**STORED DATA**
%%
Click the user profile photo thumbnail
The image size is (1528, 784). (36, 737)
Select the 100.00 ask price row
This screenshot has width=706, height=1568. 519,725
%%
%%
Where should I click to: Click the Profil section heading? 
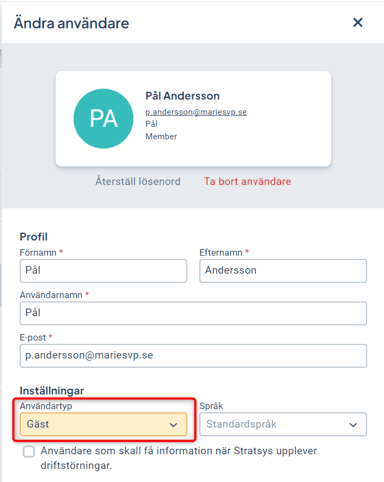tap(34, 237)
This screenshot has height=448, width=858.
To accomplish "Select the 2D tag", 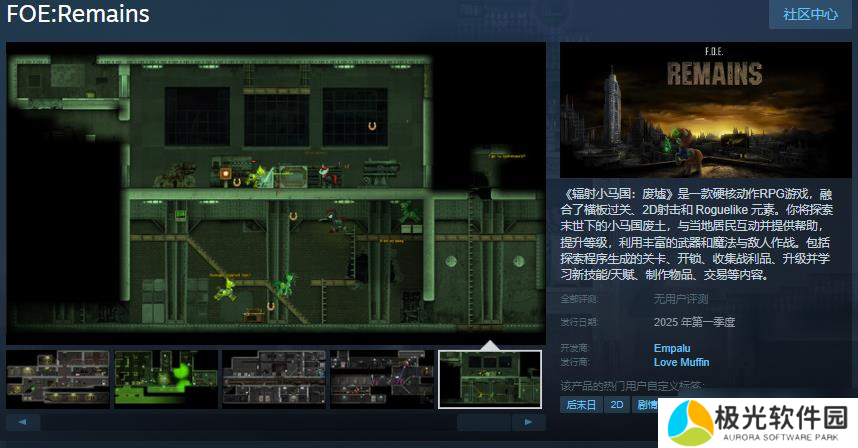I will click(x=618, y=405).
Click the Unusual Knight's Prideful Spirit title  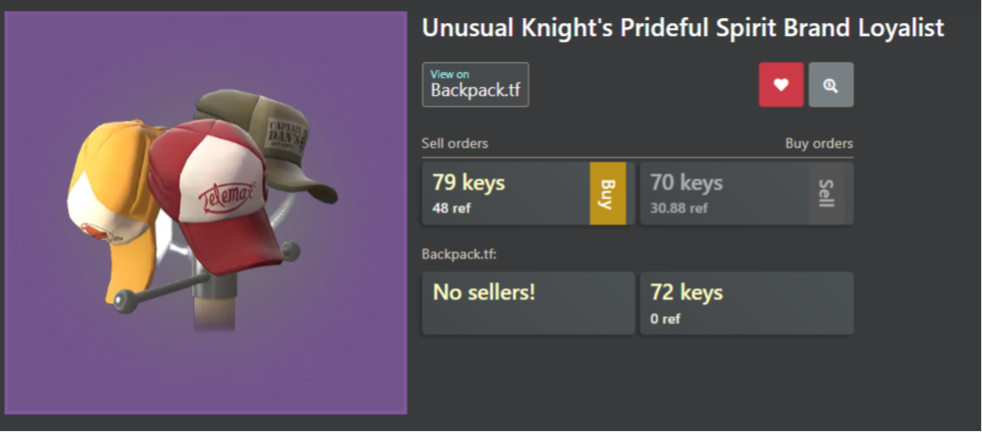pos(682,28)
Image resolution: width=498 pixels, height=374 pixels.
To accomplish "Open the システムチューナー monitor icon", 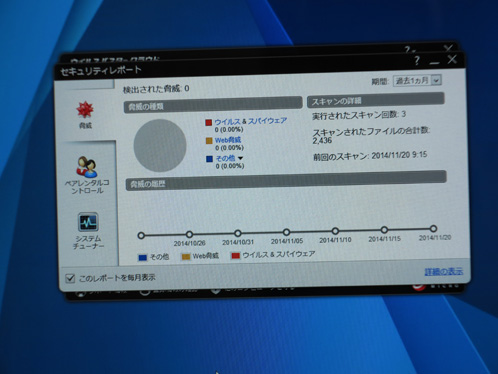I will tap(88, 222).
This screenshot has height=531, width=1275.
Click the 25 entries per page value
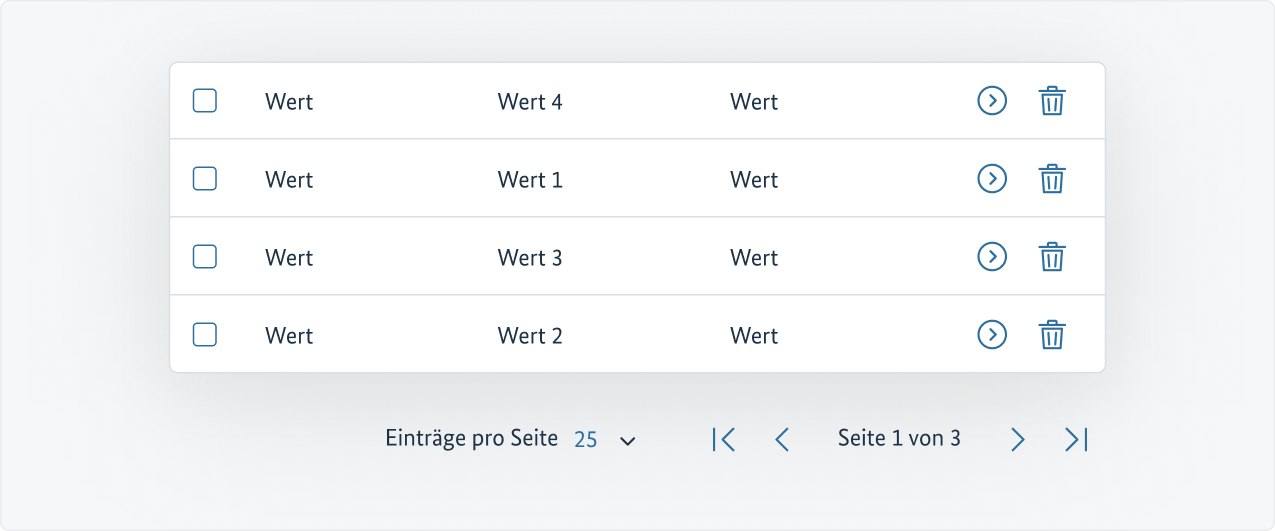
%%
**WHAT IS EXPECTED**
Among the records above, repeat exactly the line with "This screenshot has height=531, width=1275.", the line with "Click the 25 entries per page value", and every line in between, and only those.

**EXERCISE ANSWER**
This screenshot has height=531, width=1275.
Click the 25 entries per page value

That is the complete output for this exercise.